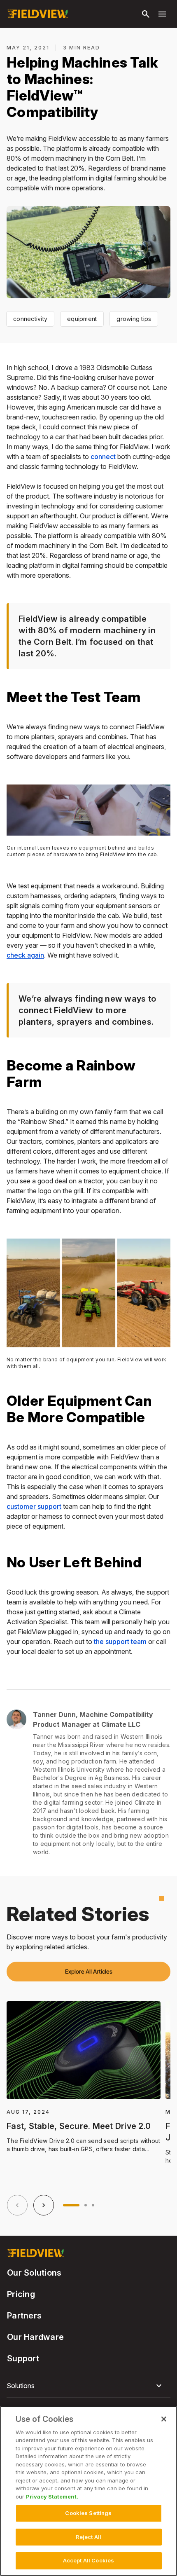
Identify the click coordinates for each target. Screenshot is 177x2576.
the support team (120, 1641)
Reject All (88, 2537)
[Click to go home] (37, 14)
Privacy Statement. (52, 2496)
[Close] (164, 2419)
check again (25, 955)
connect (103, 456)
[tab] (71, 2205)
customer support (34, 1506)
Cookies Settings (88, 2513)
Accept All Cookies (88, 2560)
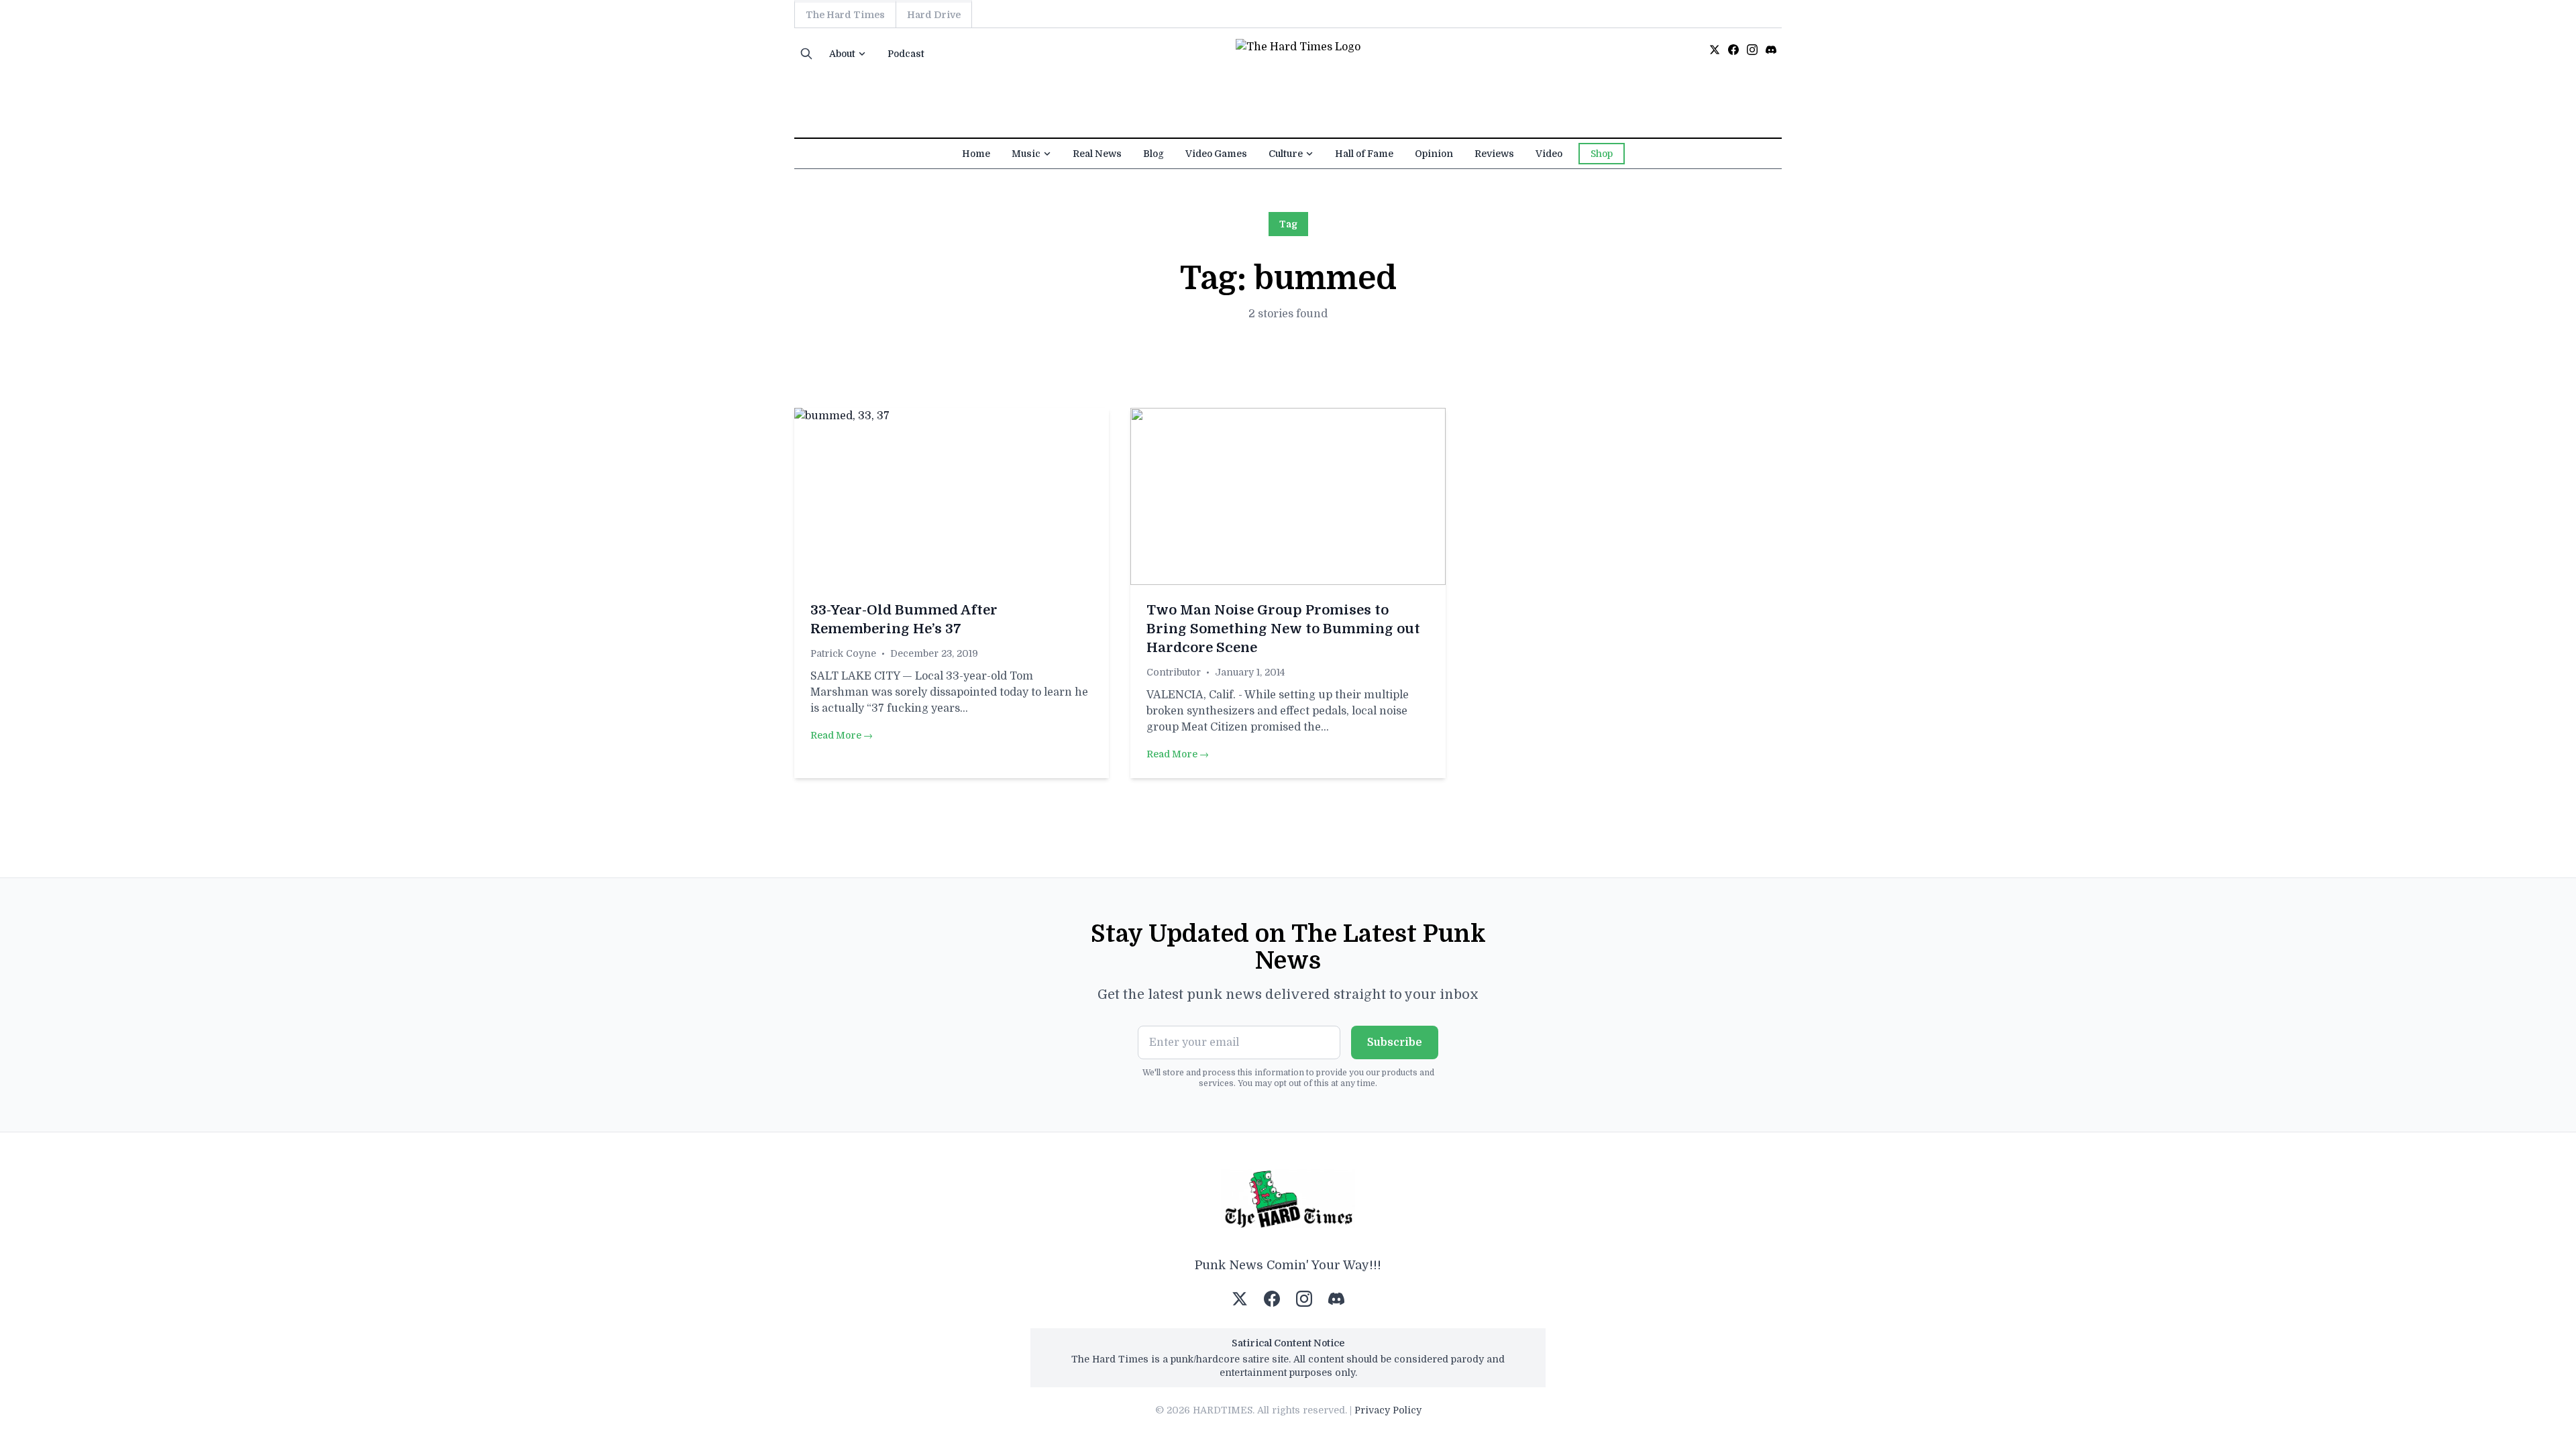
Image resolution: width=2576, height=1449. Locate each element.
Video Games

WORK INSTRUCTION:
Search the material for lines holding the word "each", then say how many there are and nothing more.

OUTPUT BELOW:
2